Working Papers

(JOB MARKET PAPER) Who Wins and Who Loses when Firms Stay Private Longer? [draft

Abstract: Does reducing the number of firms in public equity markets harm investors? How much has the value firms can get from going public changed in the past few decades? I develop a dynamic supply and demand model of the firm entry to and exit from public markets to relate firm benefits from being public to firm characteristics. Firms face a dynamic discrete choice problem on whether to be in public markets, with the benefits of being public a function of their characteristics, demand elasticities for their characteristics, and various regulatory and cost of capital changes. My structural analysis allows me to not only break down the causes of the transformation in US public equity markets, but also to say what the consequences of them have been for firms and investors. I find that investors would have had slightly higher excess returns but no change in their portfolio Sharpe ratio if firms behaved as they did before Sarbanes-Oxley. I further find that a private firm's implied option value of going public has fallen by over half since the pre-Sarbanes era. The reduction is mostly caused by an increase to fixed costs of being a public company in the post-Sarbanes era.

Constrained by the Government or Constrained by the Bank? Financing Constraints in a Dynamic Model of Industry Competition  [draft][code]

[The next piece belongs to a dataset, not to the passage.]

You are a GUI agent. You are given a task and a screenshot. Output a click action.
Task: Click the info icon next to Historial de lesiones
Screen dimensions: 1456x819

Abstract: Traditional models of dynamic oligopoly assume perfectly frictionless capital markets. This assumption can be relaxed to show that introducing financing constraints can lead to counterintuitive outcomes. When financing constraints are introduced to a standard model of dynamic oligopoly with mergers, the steady state equilibrium probability of monopoly decreases, as opposed to the intuitive expectation that it would increase. This increase is in fact observed in an environment lacking these financial frictions. This paper demonstrates that consideration of financing frictions is essential for models of antitrust policy and its effects on welfare outcomes.